● **Action item**
Two lines mark the range in the entries below: the one holding "Donate Now (365, 17)" and the one holding "SIGN UP TO RECEIVE". Set down those two and all lines between them, exactly.

Saved entries:
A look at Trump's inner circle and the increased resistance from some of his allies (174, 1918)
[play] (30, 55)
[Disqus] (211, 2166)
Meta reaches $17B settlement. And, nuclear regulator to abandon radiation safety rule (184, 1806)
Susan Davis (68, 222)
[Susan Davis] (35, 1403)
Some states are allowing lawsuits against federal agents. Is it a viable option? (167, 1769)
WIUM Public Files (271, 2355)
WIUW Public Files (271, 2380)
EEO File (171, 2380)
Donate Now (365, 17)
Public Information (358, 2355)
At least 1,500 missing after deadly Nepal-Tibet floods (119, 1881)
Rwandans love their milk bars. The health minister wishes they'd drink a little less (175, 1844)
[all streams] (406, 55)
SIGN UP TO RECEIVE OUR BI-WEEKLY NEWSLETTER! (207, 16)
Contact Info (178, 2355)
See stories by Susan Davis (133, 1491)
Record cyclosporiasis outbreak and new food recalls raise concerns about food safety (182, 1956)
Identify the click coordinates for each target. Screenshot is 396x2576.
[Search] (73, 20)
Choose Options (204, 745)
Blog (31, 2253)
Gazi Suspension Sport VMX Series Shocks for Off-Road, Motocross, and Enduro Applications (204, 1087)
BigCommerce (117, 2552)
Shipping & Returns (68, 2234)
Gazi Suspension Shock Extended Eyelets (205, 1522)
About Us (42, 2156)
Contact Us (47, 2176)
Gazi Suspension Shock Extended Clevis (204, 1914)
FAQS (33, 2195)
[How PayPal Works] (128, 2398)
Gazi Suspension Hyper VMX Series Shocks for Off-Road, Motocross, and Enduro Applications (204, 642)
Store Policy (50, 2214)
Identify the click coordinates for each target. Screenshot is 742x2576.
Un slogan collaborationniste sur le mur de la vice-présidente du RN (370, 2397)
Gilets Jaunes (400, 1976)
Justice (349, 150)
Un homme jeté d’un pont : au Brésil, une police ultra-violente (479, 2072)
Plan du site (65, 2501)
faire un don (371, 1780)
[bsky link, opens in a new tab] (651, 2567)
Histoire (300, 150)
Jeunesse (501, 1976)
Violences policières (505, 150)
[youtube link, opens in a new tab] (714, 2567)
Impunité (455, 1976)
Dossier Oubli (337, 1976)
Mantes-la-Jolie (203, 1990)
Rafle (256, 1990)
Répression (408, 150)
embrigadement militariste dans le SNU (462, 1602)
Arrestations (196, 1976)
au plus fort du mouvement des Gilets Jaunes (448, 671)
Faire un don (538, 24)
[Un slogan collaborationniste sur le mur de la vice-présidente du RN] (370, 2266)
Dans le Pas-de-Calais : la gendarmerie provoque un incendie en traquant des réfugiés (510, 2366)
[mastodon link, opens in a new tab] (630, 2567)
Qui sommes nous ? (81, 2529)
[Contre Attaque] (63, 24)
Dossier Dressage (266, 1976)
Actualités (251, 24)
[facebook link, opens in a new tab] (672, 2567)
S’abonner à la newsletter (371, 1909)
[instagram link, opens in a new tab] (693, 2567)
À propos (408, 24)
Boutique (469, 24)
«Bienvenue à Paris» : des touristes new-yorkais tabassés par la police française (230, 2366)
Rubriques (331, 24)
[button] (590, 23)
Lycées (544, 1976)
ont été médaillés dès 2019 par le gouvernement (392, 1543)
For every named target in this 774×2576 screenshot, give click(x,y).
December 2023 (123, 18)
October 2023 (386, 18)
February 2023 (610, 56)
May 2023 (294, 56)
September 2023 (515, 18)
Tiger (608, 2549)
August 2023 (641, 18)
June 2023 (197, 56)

● **Reply**
Donate Now (365, 17)
Public Information (358, 2355)
At least 1,500 missing after deadly Nepal-Tibet floods (119, 1881)
Rwandans love their milk bars. The health minister wishes they'd drink a little less (175, 1844)
[all streams] (406, 55)
SIGN UP TO RECEIVE OUR BI-WEEKLY NEWSLETTER! (207, 16)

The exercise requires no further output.